**Given request**
Write out the data below word for word, starting with its first line and ending with the line that contains "I will pos(322,729).", including that line.

**Data supplied**
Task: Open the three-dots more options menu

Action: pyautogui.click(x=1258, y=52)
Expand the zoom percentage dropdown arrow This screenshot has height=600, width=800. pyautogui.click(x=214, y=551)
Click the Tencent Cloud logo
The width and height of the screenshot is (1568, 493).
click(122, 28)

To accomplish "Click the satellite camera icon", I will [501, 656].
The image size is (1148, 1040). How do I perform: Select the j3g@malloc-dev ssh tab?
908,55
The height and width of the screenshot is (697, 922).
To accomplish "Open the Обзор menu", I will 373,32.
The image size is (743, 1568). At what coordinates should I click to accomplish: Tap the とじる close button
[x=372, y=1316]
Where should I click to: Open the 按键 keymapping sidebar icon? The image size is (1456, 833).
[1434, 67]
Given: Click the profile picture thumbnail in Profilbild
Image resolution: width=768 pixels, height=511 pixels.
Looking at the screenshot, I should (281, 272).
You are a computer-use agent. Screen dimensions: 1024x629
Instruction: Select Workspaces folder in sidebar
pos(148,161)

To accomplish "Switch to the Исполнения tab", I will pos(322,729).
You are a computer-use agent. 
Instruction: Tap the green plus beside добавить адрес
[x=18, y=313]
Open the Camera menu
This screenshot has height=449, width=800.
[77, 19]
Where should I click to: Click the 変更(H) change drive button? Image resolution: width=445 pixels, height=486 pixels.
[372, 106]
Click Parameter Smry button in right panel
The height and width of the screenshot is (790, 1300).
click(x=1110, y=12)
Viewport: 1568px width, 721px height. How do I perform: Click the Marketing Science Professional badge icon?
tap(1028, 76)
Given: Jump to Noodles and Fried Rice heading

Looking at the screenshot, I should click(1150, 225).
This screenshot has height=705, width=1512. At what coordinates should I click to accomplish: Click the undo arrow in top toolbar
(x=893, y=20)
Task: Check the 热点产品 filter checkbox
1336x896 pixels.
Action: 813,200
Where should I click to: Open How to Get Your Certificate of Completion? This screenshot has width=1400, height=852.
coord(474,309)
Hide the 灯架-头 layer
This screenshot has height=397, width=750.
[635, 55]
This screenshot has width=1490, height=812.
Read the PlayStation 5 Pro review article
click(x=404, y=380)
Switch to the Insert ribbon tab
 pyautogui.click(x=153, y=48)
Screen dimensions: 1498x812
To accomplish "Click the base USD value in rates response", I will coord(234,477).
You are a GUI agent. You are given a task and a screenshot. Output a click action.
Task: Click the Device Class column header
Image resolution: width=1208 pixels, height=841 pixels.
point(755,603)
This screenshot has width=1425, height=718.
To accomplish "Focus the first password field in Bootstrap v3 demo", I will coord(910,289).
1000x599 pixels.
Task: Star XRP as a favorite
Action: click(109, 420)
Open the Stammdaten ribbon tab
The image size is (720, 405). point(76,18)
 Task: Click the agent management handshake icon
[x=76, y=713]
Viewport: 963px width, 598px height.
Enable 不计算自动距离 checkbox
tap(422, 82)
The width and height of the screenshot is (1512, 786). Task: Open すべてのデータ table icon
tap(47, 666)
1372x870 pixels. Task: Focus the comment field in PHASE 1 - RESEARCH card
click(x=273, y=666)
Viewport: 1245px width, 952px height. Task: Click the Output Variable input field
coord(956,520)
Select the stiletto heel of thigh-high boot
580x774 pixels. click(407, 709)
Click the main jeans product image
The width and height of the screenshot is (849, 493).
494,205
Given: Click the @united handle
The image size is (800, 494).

**Correct answer**
Task: Open the three-dots more options menu

Action: pyautogui.click(x=1258, y=52)
Expand the zoom percentage dropdown arrow This screenshot has height=600, width=800. pyautogui.click(x=214, y=551)
Click the Tencent Cloud logo
The width and height of the screenshot is (1568, 493).
click(122, 28)

To accomplish "Click the satellite camera icon", I will [501, 656].
The image size is (1148, 1040). How do I perform: Select the j3g@malloc-dev ssh tab?
908,55
The height and width of the screenshot is (697, 922).
To accomplish "Open the Обзор menu", I will 373,32.
The image size is (743, 1568). At what coordinates should I click to accomplish: Tap the とじる close button
[x=372, y=1316]
Where should I click to: Open the 按键 keymapping sidebar icon? The image size is (1456, 833).
[1434, 67]
Given: Click the profile picture thumbnail in Profilbild
Image resolution: width=768 pixels, height=511 pixels.
Looking at the screenshot, I should (281, 272).
You are a computer-use agent. Screen dimensions: 1024x629
Instruction: Select Workspaces folder in sidebar
pos(148,161)

To accomplish "Switch to the Исполнения tab", I will pos(322,729).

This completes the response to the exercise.